Why I like The Long Walk
1) I'm a sucker for stories about death contests. The first short story I ever read in class was The Most Dangerous Game and I've been fascinated by idea of deadly contests ever since. I'm always drawn into any story that involves making a sport out of life and death.
2) I started reading Stephen King around the same time kids these days get into Young Adult fiction. While King isn't specifically a YA writer, his old horror novels are pretty kid-friendly. I know a lot of horror fans from my generation got our start reading him.
3) I had heard that King wrote a bunch of books under his Richard Bachman pseudonym. They were supposed to be more dark, more extreeeeeme than his usual work. Kids love things that are more extreme -- look at all youth marketing from the 90s -- so I couldn't wait to check them out. Most of the early Bachman books dealt with either cruel adolescence or death contests. The Long Walk combined them both.

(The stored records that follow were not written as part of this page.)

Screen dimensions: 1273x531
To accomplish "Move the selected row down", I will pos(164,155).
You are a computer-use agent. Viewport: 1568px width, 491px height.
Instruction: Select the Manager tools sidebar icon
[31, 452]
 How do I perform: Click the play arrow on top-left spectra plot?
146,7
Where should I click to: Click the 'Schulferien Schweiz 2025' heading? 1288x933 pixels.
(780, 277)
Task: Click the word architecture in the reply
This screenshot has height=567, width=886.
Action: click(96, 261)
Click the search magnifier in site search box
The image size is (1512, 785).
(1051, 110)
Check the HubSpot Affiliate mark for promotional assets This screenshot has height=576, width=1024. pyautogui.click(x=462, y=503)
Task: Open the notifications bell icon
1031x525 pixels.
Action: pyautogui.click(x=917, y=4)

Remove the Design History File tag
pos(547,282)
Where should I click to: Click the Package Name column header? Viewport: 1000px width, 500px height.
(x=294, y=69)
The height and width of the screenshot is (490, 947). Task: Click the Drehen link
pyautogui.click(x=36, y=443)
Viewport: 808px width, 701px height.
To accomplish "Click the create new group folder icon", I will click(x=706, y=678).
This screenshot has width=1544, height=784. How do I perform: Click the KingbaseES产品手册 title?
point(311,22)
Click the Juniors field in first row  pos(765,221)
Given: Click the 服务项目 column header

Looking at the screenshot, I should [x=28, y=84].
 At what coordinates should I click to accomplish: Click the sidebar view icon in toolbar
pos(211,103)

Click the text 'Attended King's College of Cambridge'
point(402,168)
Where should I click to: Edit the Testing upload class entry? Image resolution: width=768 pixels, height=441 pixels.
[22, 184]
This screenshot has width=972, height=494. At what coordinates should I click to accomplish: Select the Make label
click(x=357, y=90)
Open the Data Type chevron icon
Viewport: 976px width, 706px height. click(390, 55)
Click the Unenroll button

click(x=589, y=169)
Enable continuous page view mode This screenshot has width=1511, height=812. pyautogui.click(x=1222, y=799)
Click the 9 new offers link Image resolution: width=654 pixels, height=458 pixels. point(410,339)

4) The gist of the story is that there's a future contest where a hundred teenage boys walk as far as they can, followed by soldiers on a halftrack. If they slow down, they get a warning. After three warnings, they get shot. If they leave the road, they get shot. If they attack the soldiers, they get shot. If anyone from the crowd tries to help them, the interfering person gets shot. Warning get removed if a kid goes an hour without getting another one. They're given food and water at regular intervals. The last survivor gets the Prize: anything they want for the rest of their life. Simple enough.
5) Nobody dies for a good long while in the story. No one talks about dying. They talk about "getting a ticket." The kids walking the race are all laughing and joking, but there's an edge to their humor. The narrator notices one kid wearing sneakers and wonders what the kid was thinking. Someone complains about a charley horse, gets a couple of warning, and eventually walks it off. By that point, we know that something is very wrong, but King never directly explains the danger until the charley horse kid gets gunned down by the soldiers on the halftrack. The other walkers react with shock; the Long Walk just became real to all of them.
6) One of my favorite things about the book is how little we learn about the world that it takes place in. "Worldbuilding" has become the big buzzword in speculative fiction, but saturating The Long Walk with details would have taken the focus away from the characters. We get the sense that something terrible has happened to America and it's become a fascist Orwellian state. One of the walkers had his father taken away by the authorities. Another has a connection to the creator of the Long Walk. That's all we really need to get and we don't need much more than that.
7) The teenagers who walk the Long Walk are all (mostly) volunteers. Some do it our of desperation, some think they have a shot at winning, some are fulfilling a death wish, and some (like the narrator) aren't entirely clear why they've chosen to participate. As the story goes on, we get to know their personalities and motivations. Horror often works as a hotbox that puts people into situations that reveal their character. It turns the book into half-dystopian horror novel, half-meditation on mortality.
8) Teenagers make great protagonists for brutal dystopian stories. They're old enough to have some ability, but young enough not to have any agency against the adults that force them into deadly situations. The one thing that the book conveys more efficiently than anything else is the walker's sense of powerlessness.
Conclusion: It's popular to dismiss Stephen King for a lot of his little stylistic quirks, but there's no question that he's an absolute master at building suspense. We feel the walker's strain, their exhaustion, and their mental degeneration. It sucks being a teenager in the dystopian future, but King managed to create one of most compelling visions of teenage murder games that I've ever read.